Forty different religious and human-rights groups submitted a petition to the Council of Europe's Parliamentary Assembly. This petition led to a report (Report 9612 of the Committee on Legal Affairs and Human Rights of Europe) containing an expert paper by Swiss professor Joseph Voyame, who concluded:
"On the basis of the foregoing, I conclude that the French Law of 12 June 2001 is not incompatible with the Council of Europe’s values."
Voyame deduces that the law clearly responds to a need, that the measure of dissolution appears radical, but also effective and reliable, and that judicial guarantees surround it. He also discusses the title with its mentioning of "cultic groups", but comes to the conclusion that the uncertainty regarding the definition has little importance:

The title is undeniably part of the [Act], but has no legislative authority in itself. Although it may be useful for the purposes of interpretation, it cannot be used in making a ruling that runs counter to a clear legal provision ... . As we will see, [Sections] 1, 19 and 20 of this [Act] identify the targeted incorporated organizations and groups with the greatest possible precision. It is these standard-setting texts that are decisive.
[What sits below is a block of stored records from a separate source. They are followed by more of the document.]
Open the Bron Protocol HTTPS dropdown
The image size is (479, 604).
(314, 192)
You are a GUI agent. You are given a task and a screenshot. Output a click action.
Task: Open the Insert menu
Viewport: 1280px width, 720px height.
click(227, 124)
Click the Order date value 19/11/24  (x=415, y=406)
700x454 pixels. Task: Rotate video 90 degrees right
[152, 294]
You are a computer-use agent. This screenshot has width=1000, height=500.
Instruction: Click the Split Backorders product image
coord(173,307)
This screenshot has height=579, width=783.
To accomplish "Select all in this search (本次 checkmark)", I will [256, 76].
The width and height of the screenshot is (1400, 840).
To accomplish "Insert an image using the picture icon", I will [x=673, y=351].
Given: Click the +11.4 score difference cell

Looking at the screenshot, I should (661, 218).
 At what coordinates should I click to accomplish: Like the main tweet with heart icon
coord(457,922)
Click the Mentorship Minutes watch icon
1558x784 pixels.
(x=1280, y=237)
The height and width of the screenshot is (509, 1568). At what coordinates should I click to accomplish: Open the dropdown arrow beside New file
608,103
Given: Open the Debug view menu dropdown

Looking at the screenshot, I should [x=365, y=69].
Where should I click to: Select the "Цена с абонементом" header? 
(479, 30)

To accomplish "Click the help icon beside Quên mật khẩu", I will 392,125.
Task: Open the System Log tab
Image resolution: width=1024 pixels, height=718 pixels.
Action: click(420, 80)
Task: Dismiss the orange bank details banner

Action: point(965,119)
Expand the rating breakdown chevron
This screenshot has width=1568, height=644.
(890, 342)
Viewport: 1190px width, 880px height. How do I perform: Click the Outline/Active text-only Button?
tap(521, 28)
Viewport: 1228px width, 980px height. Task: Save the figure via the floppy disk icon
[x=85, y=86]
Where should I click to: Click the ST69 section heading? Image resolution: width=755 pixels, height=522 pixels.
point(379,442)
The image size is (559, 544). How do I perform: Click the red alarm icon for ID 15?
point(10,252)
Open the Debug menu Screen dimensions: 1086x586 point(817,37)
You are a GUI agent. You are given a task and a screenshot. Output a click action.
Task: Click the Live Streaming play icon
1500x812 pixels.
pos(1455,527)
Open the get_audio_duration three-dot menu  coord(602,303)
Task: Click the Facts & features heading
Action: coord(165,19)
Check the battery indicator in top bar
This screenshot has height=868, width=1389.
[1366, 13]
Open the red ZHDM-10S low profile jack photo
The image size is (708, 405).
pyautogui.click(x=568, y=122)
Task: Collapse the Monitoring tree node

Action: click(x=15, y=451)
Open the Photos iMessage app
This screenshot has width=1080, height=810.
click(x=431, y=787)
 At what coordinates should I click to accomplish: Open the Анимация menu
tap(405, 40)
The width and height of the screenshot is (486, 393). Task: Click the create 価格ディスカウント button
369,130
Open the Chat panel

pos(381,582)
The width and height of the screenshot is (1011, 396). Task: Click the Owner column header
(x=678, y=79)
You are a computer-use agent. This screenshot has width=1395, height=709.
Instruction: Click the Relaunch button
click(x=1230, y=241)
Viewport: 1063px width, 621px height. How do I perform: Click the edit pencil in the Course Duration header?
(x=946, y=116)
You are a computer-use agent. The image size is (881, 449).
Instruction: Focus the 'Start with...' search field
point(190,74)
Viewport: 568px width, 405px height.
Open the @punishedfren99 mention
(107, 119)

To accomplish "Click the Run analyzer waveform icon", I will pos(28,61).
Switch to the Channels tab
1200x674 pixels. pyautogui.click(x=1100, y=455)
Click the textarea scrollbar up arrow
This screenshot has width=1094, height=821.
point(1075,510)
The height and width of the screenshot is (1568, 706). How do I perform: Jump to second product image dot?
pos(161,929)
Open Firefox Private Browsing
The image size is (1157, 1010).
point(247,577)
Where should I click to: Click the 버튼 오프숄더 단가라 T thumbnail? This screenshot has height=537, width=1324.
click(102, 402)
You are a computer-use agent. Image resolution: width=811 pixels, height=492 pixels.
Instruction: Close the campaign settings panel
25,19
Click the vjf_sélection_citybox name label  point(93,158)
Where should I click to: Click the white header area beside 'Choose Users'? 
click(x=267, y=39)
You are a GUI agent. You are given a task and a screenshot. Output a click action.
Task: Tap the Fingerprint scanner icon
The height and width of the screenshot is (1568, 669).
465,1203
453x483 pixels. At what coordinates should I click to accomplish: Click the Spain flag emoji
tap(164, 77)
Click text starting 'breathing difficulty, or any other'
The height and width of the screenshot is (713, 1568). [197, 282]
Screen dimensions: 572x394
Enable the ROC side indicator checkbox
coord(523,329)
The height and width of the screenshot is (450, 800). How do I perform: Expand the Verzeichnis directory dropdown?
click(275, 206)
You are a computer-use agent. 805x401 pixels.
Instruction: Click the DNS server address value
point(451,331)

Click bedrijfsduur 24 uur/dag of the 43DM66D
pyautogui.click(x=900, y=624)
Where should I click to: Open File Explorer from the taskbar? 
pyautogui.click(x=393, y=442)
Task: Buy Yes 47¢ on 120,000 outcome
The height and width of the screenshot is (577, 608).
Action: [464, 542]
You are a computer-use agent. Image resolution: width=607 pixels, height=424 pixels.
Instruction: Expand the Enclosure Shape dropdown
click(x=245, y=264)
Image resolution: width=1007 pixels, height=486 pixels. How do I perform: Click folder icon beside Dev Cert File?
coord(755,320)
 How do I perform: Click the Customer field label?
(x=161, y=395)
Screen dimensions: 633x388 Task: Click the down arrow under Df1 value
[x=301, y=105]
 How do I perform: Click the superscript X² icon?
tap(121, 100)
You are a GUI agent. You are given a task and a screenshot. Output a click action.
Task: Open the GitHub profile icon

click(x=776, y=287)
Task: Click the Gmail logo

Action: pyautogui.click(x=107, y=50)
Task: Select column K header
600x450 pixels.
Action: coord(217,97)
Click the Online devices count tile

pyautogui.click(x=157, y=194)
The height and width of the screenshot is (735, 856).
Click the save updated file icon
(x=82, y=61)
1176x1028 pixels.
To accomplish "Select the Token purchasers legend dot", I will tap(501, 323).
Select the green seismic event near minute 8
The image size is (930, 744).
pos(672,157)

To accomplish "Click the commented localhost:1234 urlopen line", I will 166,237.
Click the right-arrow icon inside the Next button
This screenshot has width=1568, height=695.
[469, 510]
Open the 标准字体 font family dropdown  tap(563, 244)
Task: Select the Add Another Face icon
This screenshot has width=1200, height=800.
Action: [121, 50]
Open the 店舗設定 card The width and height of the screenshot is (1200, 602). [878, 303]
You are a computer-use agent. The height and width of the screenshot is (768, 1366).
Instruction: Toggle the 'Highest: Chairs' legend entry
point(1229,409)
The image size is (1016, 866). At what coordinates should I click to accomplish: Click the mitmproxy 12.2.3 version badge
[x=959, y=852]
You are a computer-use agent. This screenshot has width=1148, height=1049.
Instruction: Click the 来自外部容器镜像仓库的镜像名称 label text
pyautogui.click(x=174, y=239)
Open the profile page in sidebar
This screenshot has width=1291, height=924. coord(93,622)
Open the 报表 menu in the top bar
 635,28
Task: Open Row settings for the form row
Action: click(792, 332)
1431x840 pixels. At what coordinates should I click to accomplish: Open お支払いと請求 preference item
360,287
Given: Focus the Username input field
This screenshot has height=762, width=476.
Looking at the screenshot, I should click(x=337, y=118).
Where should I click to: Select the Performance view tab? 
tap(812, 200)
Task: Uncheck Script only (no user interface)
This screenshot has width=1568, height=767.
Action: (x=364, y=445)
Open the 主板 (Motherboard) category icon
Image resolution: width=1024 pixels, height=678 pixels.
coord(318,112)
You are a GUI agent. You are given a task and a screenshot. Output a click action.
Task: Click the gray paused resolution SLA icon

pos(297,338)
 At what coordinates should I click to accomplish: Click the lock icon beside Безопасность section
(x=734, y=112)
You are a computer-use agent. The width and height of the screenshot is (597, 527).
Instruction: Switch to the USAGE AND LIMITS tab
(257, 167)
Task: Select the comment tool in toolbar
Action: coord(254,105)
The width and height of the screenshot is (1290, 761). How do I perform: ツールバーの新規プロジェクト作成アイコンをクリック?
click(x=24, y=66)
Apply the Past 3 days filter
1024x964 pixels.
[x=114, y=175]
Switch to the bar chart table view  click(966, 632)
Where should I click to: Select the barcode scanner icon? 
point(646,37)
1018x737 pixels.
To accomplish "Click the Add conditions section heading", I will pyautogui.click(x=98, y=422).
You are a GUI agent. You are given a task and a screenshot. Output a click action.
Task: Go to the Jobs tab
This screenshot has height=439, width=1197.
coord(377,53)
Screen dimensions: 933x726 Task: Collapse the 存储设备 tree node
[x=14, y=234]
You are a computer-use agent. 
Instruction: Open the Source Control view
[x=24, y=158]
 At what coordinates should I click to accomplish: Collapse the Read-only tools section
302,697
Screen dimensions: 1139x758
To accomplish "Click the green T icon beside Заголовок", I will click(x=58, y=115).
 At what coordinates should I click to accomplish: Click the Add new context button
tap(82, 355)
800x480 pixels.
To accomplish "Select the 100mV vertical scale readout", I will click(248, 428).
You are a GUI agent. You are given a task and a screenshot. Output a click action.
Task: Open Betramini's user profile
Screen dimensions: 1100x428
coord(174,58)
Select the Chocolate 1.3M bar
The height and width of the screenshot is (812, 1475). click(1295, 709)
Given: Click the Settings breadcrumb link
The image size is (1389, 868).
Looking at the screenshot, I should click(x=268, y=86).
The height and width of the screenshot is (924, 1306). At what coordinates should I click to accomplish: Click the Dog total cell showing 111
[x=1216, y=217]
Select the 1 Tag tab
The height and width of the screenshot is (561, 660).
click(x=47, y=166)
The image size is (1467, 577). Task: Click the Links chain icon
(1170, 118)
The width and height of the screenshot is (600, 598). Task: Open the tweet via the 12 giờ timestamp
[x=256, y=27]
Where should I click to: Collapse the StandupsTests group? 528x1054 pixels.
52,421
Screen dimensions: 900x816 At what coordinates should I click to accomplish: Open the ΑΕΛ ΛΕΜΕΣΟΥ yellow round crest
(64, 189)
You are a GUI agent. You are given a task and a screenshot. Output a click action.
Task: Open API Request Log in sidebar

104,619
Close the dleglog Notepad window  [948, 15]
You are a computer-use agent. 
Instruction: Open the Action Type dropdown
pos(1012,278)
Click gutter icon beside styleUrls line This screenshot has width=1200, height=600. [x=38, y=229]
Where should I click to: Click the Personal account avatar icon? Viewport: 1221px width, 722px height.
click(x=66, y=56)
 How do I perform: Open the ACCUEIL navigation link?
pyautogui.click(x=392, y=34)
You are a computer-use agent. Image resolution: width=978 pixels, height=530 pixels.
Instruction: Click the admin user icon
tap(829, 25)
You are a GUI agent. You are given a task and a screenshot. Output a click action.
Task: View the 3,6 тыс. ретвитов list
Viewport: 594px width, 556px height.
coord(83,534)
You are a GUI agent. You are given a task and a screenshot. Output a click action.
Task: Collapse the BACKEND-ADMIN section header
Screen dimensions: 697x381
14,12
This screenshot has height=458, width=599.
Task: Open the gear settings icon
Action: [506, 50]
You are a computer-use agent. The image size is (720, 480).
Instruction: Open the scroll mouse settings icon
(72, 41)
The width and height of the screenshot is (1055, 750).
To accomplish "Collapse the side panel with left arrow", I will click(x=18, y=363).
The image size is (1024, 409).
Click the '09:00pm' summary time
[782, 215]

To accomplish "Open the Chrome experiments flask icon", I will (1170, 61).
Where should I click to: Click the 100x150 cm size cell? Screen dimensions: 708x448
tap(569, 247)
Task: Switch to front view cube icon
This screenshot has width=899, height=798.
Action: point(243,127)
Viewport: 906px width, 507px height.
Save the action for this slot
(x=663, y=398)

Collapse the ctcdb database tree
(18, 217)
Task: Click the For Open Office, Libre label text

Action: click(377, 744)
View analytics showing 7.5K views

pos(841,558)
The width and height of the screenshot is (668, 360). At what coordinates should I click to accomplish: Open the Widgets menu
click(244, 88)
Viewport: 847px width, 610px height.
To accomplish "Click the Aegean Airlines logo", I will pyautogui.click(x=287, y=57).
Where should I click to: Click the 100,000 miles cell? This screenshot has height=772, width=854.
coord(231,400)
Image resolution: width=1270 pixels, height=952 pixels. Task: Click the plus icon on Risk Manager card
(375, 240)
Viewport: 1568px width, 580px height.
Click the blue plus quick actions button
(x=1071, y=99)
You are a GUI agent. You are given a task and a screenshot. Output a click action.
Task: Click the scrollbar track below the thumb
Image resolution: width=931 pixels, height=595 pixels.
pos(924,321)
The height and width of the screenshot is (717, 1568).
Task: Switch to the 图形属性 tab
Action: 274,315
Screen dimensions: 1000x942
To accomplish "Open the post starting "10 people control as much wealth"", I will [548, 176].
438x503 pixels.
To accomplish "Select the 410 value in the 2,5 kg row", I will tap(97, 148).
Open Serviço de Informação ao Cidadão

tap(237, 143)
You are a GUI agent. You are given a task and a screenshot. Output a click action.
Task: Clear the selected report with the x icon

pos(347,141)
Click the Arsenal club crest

The report discussed several objections regarding the word "secte" (cult):

... the word ‘sect’ has taken on an extremely pejorative connotation. In the eyes of the public, it stigmatises movements whose activities are dangerous either for their members or for society. Today, the world contains dozens, perhaps even hundreds, of groups both large and small, all with various beliefs and observances, which are not necessarily dangerous or prejudicial to freedom. It is true that among these groups are some which have committed criminal acts. Nevertheless, the existence of a few dangerous movements is not enough to condemn all the rest (...)

The report concluded:

The act for the most part simply reiterates existing provisions in the Criminal Code, the Code of Consumption, the Code of Public Health and the New Code of Civil Procedure and does so for a precise purpose in conformity with the European Convention on Human Rights, as we have just seen. Consequently, even if it had been possible to achieve the same objective by recourse to existing provisions, there is nothing to prevent the passing of an act which has the advantage of grouping together all the provisions necessary to achieve that objective.

In November 2002, the Council of Europe passed a resolution inviting the Government of France to reconsider the About-Picard Law and to clarify certain terms in the law. It referred, however, to the Recommendation 1412 (1999) on the illegal activities of sects, where it had concluded that it was "essential to ensure that the activities of groups, whatever religious, esoteric or spiritual description they adopted, were in keeping with the principles of democratic societies and, in particular, the provisions of Article 9 of the European Convention on Human Rights (ECHR)." and it stated that "ultimately, should the case arise, it will be for the European Court of Human Rights, and it alone, to say whether or not this law is compatible with the European Convention on Human Rights." .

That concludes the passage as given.